*Parts of the exercise*:
(1) According to the surgery account, on what date did the writer undergo surgery?
(2) Reproduce word for word the part of the surgery account between "The emptying of" and "a crime scene.", inclusive.
(3) Based on the surgery account, answer yes or no to each statement and quote the deciding words: (a) Barb had visited the writer every day since admission to the hospital. (b) The writer's father was still alive at the time of the surgery. (c) The nursing staff allowed the writer to walk to the bathroom alone.

(Document passage Opens)

I underwent surgery on Friday, October 7, 2011. Thursday was a long night. I made a list of my blessings and the many “angels” in my life. In particular, I was grateful for my friend Barb. She had been to visit me every day since I was admitted to the hospital. I had seen a priest and accepted the last rites. I had informed my family that I had a Do Not Resuscitate order in place in the event that my heart stopped during surgery. I was certain that there was an afterlife, but afraid that if I were to die my mother would never get over it. She had already buried my father and her parents. Her sister had recurrent breast cancer. I was grateful that my sister and brother had flown in to support our mom during my hospitalization.
The emptying of my intestines prior to surgery began after lunch and continued throughout the night. I felt certain I watched my life pass before my eyes with every flush. The fact that the nursing staff would not allow me to walk to the bathroom without assistance meant that someone observed every painful moment. In the hour before surgery I started to bleed yet again. Bright red blood spread across the sheets of my hospital bed like evidence at a crime scene.

(Document passage Closes)
(Dataset extract Opens)

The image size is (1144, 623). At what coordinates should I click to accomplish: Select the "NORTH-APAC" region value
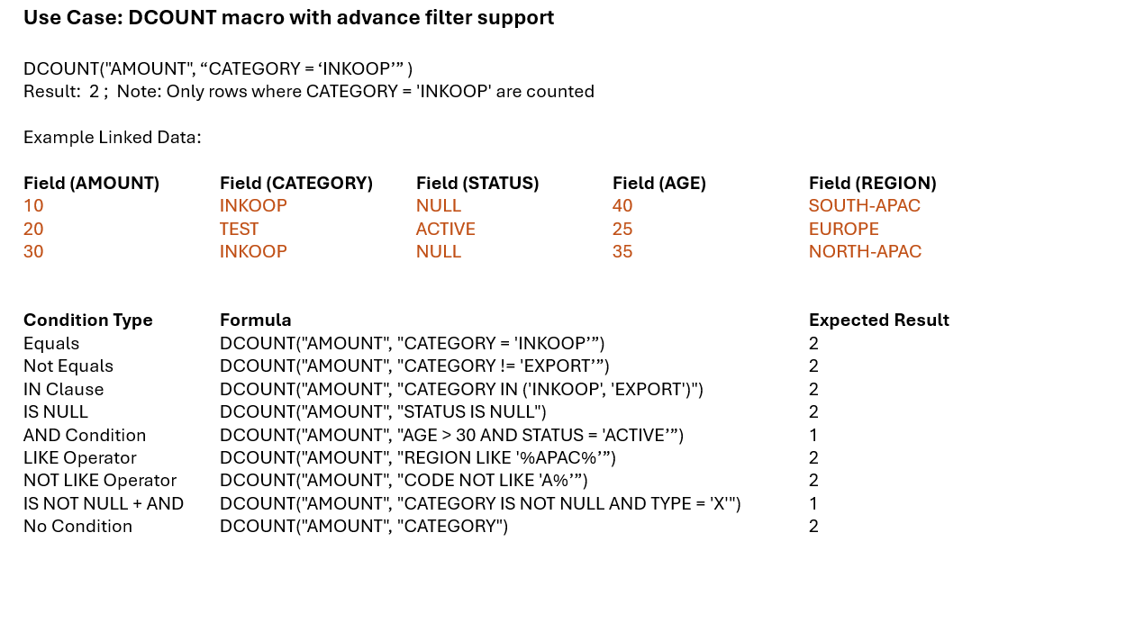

(Dataset extract Closes)

*Exercise answers*:
(1) Friday, October 7, 2011.

(2)
The emptying of my intestines prior to surgery began after lunch and continued throughout the night. I felt certain I watched my life pass before my eyes with every flush. The fact that the nursing staff would not allow me to walk to the bathroom without assistance meant that someone observed every painful moment. In the hour before surgery I started to bleed yet again. Bright red blood spread across the sheets of my hospital bed like evidence at a crime scene.

(3)
(a) Yes: "She had been to visit me every day since I was admitted to the hospital."
(b) No: "She had already buried my father and her parents."
(c) No: "the nursing staff would not allow me to walk to the bathroom without assistance"